_Provided records_
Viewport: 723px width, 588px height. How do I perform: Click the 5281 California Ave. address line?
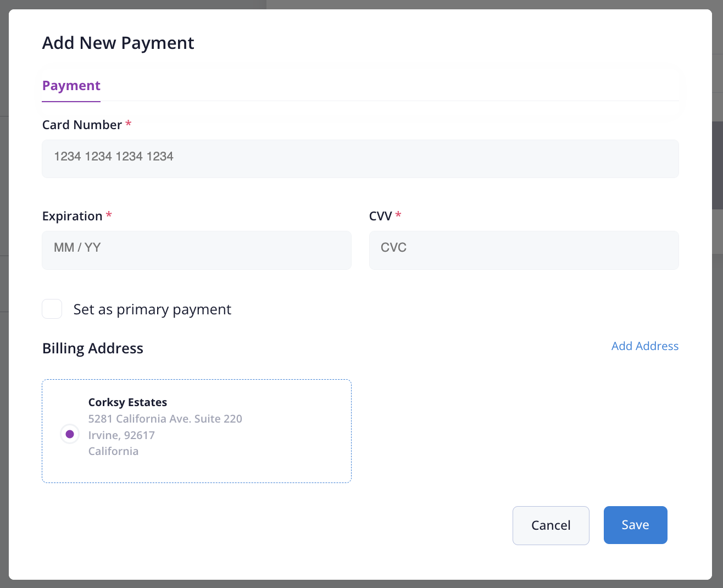(165, 419)
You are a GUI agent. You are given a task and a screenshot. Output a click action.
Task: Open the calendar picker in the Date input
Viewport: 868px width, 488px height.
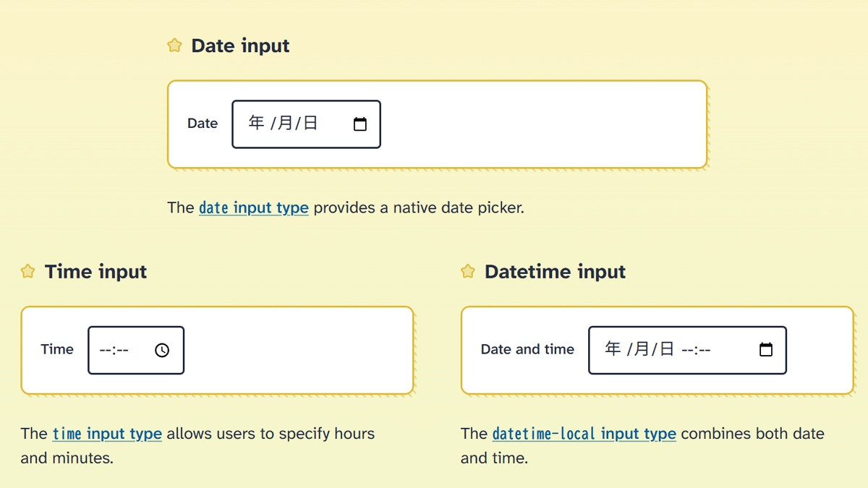pyautogui.click(x=359, y=124)
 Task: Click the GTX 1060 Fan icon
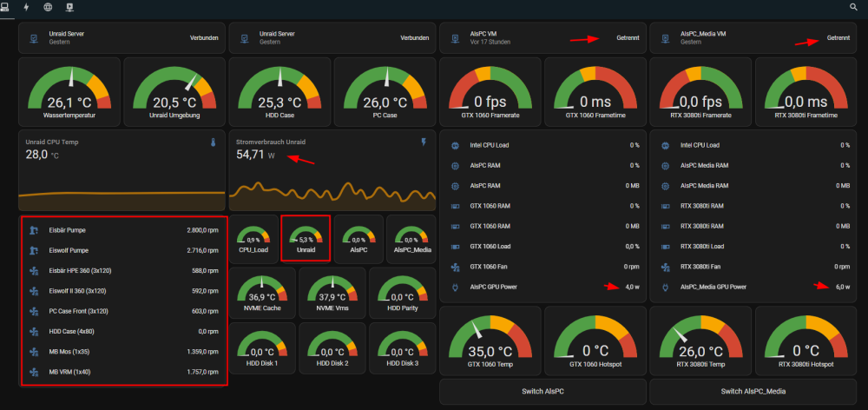click(455, 267)
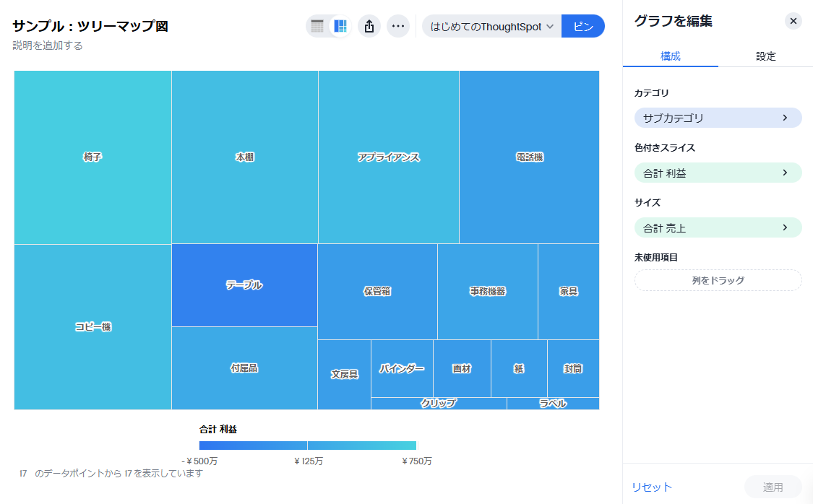
Task: Click the share icon
Action: point(369,27)
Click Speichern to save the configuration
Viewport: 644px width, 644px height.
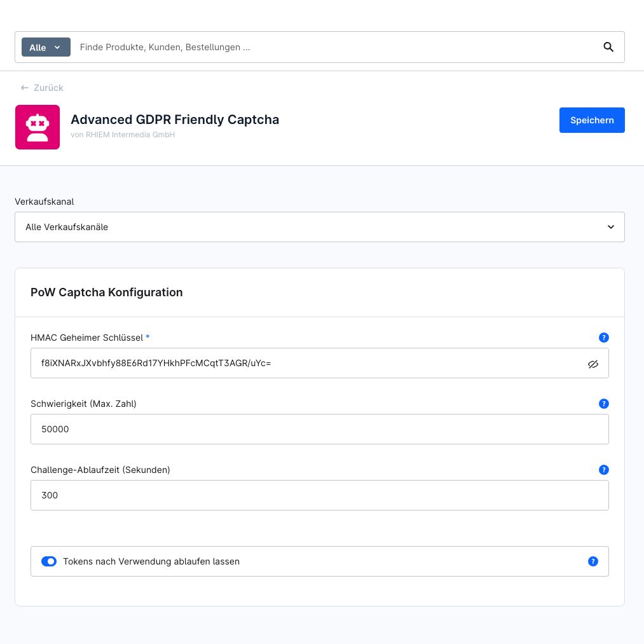592,120
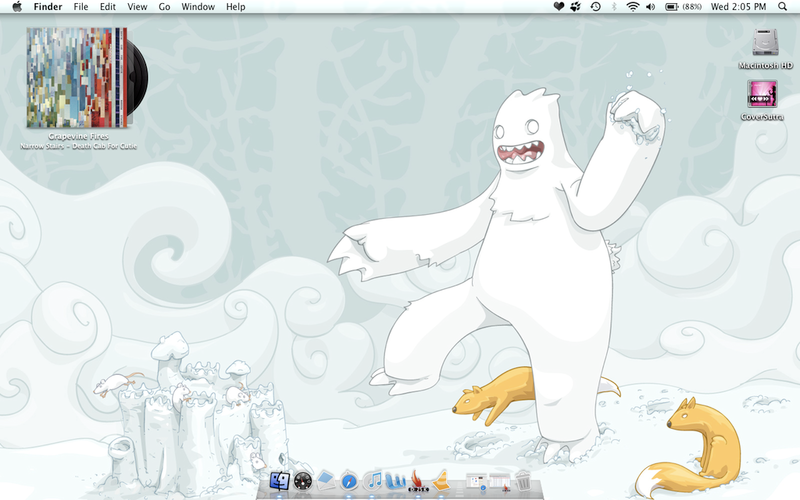800x500 pixels.
Task: Open the Apple menu
Action: coord(16,7)
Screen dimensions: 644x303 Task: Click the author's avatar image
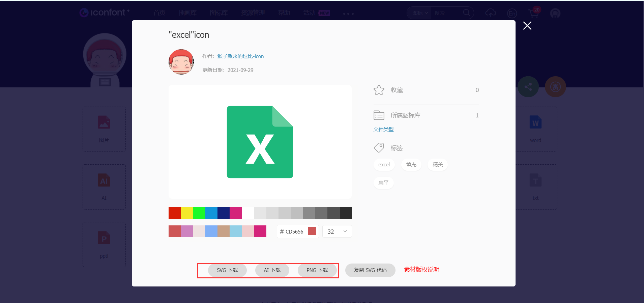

_Work instruction_
Go through the data above and transcribe it in full, omitting any image.

_Solution to this problem_
Viewport: 723px width, 588px height. How do I perform: Click the 5281 California Ave. address line?
(165, 419)
You are a GUI agent. You are given a task and a screenshot. Output a click action.
Task: Open the calendar picker in the Date input
Viewport: 868px width, 488px height.
pyautogui.click(x=359, y=124)
 Task: Click the GTX 1060 Fan icon
click(455, 267)
Task: Click the share icon
Action: point(369,27)
Click Speichern to save the configuration
Viewport: 644px width, 644px height.
592,120
800x500 pixels.
Task: Open the Apple menu
Action: coord(16,7)
Screen dimensions: 644x303 Task: Click the author's avatar image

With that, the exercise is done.